KTP Warga Dicatut Dharma Pongrekun, ELSAM Desak KPU Lakukan Ini

Jakarta, CNBC Indonesia - Ramai di media sosial warganet protes data KTP mereka dicatut untuk mendukung pencalonan pasangan Dharma Pongrekun-Kun Wardana dalam Pilkada DKI Jakarta 2024.
Padahal mereka mengaku tak mendukung calon tersebut dan tak tahu datanya telah digunakan.
Mereka melakukan pengecekan data secara mandiri melalui laman Info Pemilu. Situs tersebut memuat data masyarakat yang digunakan sebagai dukungan pada bakal calon pasangan kepala daerah.
Banyak dari mereka yang meminta netizen lainnya untuk segera mengecek di laman Info Pemilu.
"WARGA JAKARTA CEK KTP LO PADA SEKARANG! gua gak tau ini siapa dan gua gak pernah merasa daftarin dukungan gua ke orang ini, tiba tiba NIK gua DICATUT sebagai PENDUKUNG DUA ORANG INI BUAT MAJU JADI CAGUB DKI?????? yang bener aja lah @dukcapiljakarta @kpu_dki," cuit seorang netizen di X (dulunya Twitter).
Mengenai Kejadian ini, Lembaga Studi dan Advokasi Masyarakat (ELSAM), mencatat beberapa hal. Pertama, terdapat pelanggaran pelindungan data pribadi yang dilakukan pasangan calon Dharma Pongrekun dan Kun Wardana karena diduga telah melakukan pemrosesan data yang bukan miliknya secara melawan hukum.

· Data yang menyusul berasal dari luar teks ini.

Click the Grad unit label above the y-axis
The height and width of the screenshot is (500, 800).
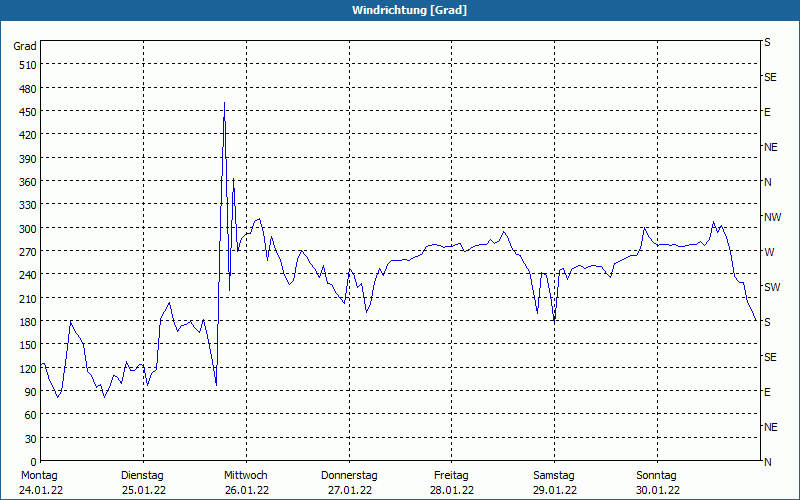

"Pemrosesan KTP yang dilakukan untuk tujuan pencalonan memerlukan dasar hukum, pemrosesan berupa persetujuan yang sah secara eksplisit dari Subjek Data Pribadi calon pendukung atas tujuan kandidasi calon tertentu," tulis pernyataan resmi ELSAM yang diterima CNBC Indonesia, Jumat (16/8/2024).
Untuk meminta persetujuan ini, pasangan calon harus menjelaskan tujuan pemrosesan data, jenis data apa saja yang akan diproses, jangka waktu retensi dokumen, dan rincian informasi yang dikumpulkan. Dugaan pencatutan tersebut mengindikasikan bahwa data diproses tanpa persetujuan apapun dari subjek data.
Di negara lain, seperti Belgia dan Hungaria, kandidat pemilu yang melakukan pengumpulan dan memproses data pribadi yang tidak sah, dihukum denda sebesar masing-masing EUR 5.000 (Rp 86 juta) dan HUF 100.000 (Rp 4,5 juta) oleh otoritas pelindungan data setempat.
Kedua, terdapat kejanggalan dalam proses verifikasi administrasi dan verifikasi faktual yang dilakukan oleh KPU DKI Jakarta terhadap syarat pencalonan Dharma Pongrekun dan Kun Wardana.
KPU sebagai pengendali data atas SILON wajib memastikan akurasi, kelengkapan, dan konsistensi data yang dikelola dalam sistemnya sesuai Pasal 29 UU PDP.
"Oleh karena itu, banyaknya pencatutan yang diduga dilakukan dalam Pilkada serentak mengindikasikan kegagalan KPU sebagai pengendali dalam menjamin akurasi data bahkan setelah disediakan mekanisme verifikasi administrasi hingga verifikasi faktual," jelas ELSAM.
Selanjutnya, KPU belum secara konsisten menerapkan kewajiban kepatuhan terhadap UU PDP, khususnya yang berkaitan dengan perlindungan data pribadi dalam penyelenggaraan Pemilu.
Hal ini terlihat dari belum adanya integrasi dan adopsi standar kepatuhan pelindungan data pribadi, dalam kebijakan dan regulasi yang berkaitan dengan penggunaan data pribadi untuk kepentingan pemenuhan persyaratan pencalonan.
Situasi ini juga kian memperkuat dugaan kebocoran data pribadi pada lembaga-lembaga, baik publik maupun privat, yang mengumpulkan data kependudukan.
Dengan maraknya pencatutan dokumen kependudukan tersebut, maka menjadi pertanyaan besar dari mana pasangan calon memperoleh KTP warga secara ilegal untuk digunakan sebagai syarat dokumen yang diserahkan kepada KPU.